Soviet Head to Confer With U.S.Leaders in New York on Tour of West

NO WRITER ATTRIBUTED

MOSCOW--A year after concluding an arms treaty with the United States, Mikhail S. Gorbachev is heading for a meeting with President Reagan and President-elect George Bush to help set the pace for future arms talks.

During the Soviet president's trip, which begins today, he will address the United Nations and visit Cuba and Britain, trying to polish his image as a statesman and dispel the image of the Soviet Union as an enemy.

It was Gorbachev's luncheon meeting in New York with Reagan and Bush, planned for tomorrow, that the official media emphasized in its reports yesterday.
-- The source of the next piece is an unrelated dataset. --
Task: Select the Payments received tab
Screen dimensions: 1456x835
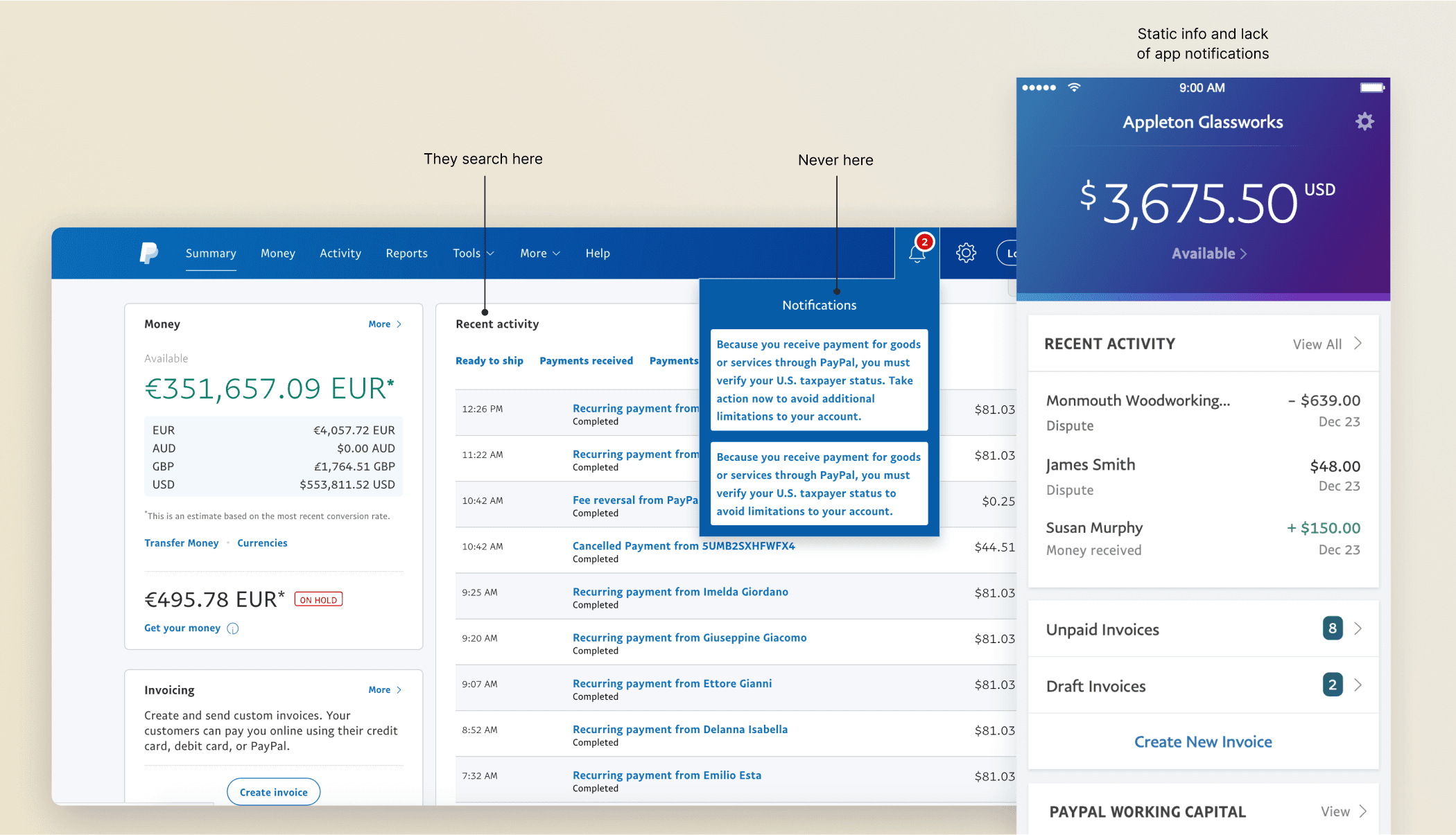Action: point(586,361)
Tass called the meeting "an extraordinary event," because superpower relations are a determining factor for "the very essence of the world process."
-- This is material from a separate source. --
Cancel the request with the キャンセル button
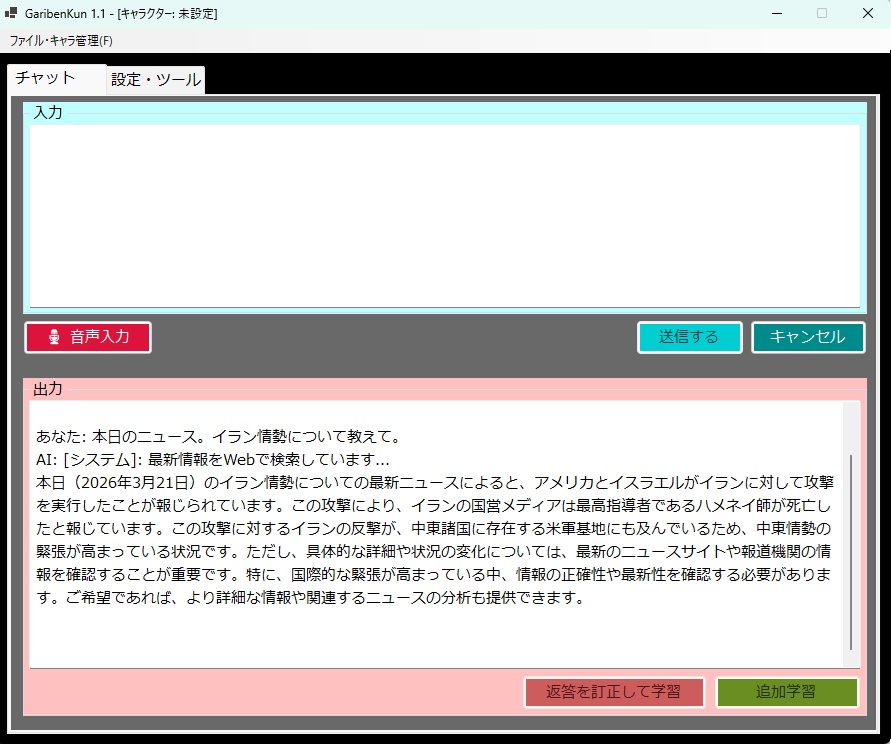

"It is perfectly natural that the new administration will need some time to get its bearings in the complexity of domestic and international problems. But it is very important not to drag out this period," Tass said.

"Marking time in international affairs, especially in the domain of arms limitation and reduction, is tantamount not only to loss of time but to backsliding," it said.
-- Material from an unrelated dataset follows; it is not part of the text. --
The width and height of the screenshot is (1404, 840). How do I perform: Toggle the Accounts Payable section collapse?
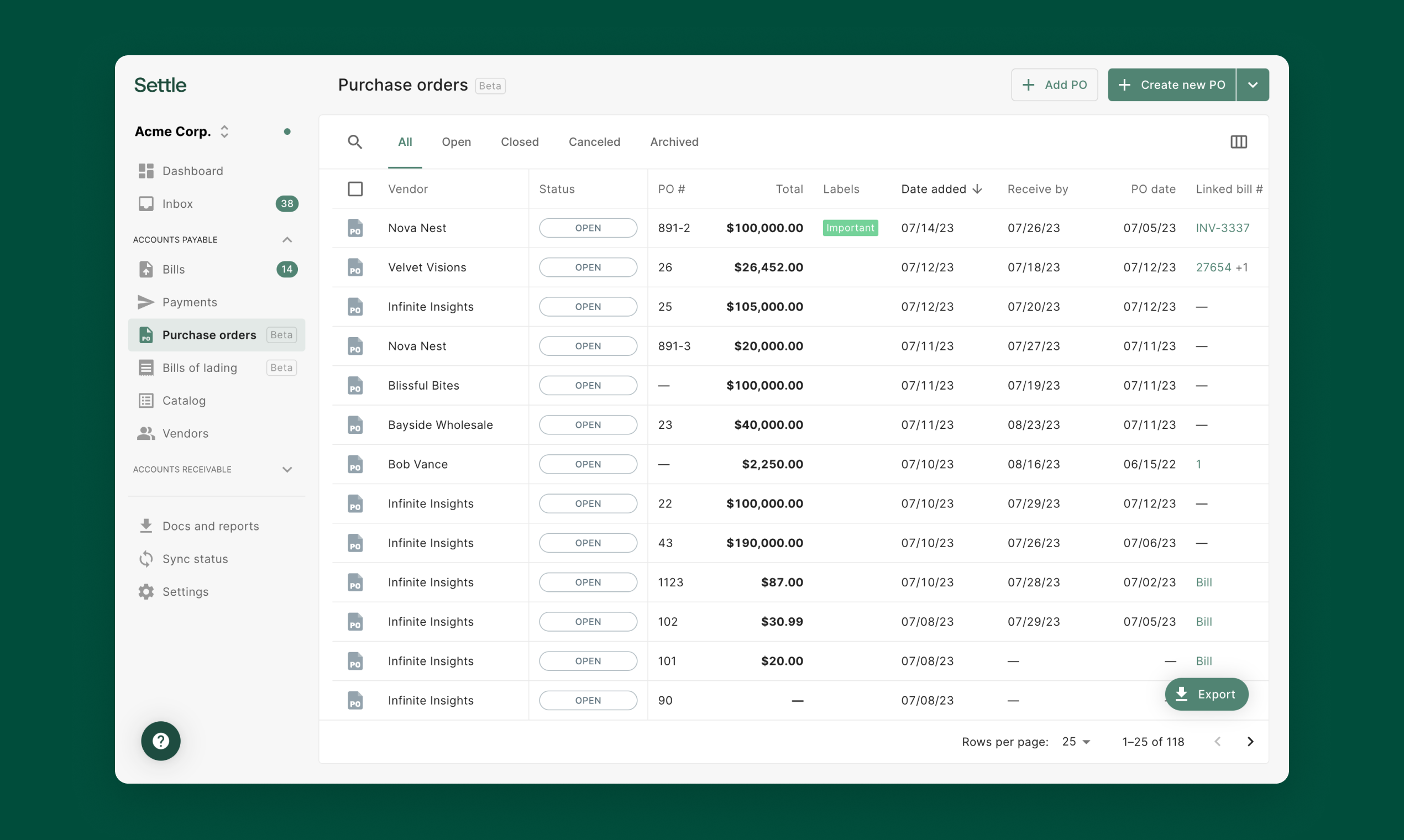coord(288,239)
On Dec. 8, 1987, Gorbachev and Reagan signed an agreement to eliminate their medium-and shorter-range nuclear missiles.

But progress in talks to cut the two sides' arsenals of strategic weapons slowed to a crawl because of the U.S. election campaign and problems including continued differences over Reagan's "Star Wars" program for a space-based defense against nuclear attack.

The government newspaper Izvestia, in a front-page article from New York yesterday, said the U.S. administration was preparing intensively for the meeting with Gorbachev. "There is a basis to suppose that the administration will not only listen but propose something in return," the paper said.

Gorbachev has said he is seeking improved relations with the West in order to free up resources to improve the standard of living of Soviet citizens.

One Western analyst who spoke on condition of anonymity said the Soviet Union "doesn't have the resources to sustain the investment it's been making in foreign aid and defense."

Despite Gorbachev's drive for "perestroika," or restructuring, Soviet citizens have seen no improvement in the quality or quantity of food and consumer goods, and there is a pervasive feeling that things actually have worsened.

A survey by a Moscow sociological research institute earlier this fall found that only 2 percent of workers interviewed thought their lives had improved significantly under Gorbachev.

Soviet sources said the pressure to devote more resources to domestic needs means Gorbachev will try to end to the "enemy image." He also will try to convince Fidel Castro in Cuba that it is time to de-emphasize the revolutionary movement in Latin America.

In his talks with Castro, Gorbachev will emphasize that the Soviet Union will no longer encourage communist revolutions in Latin America, said one Soviet expert on Latin America.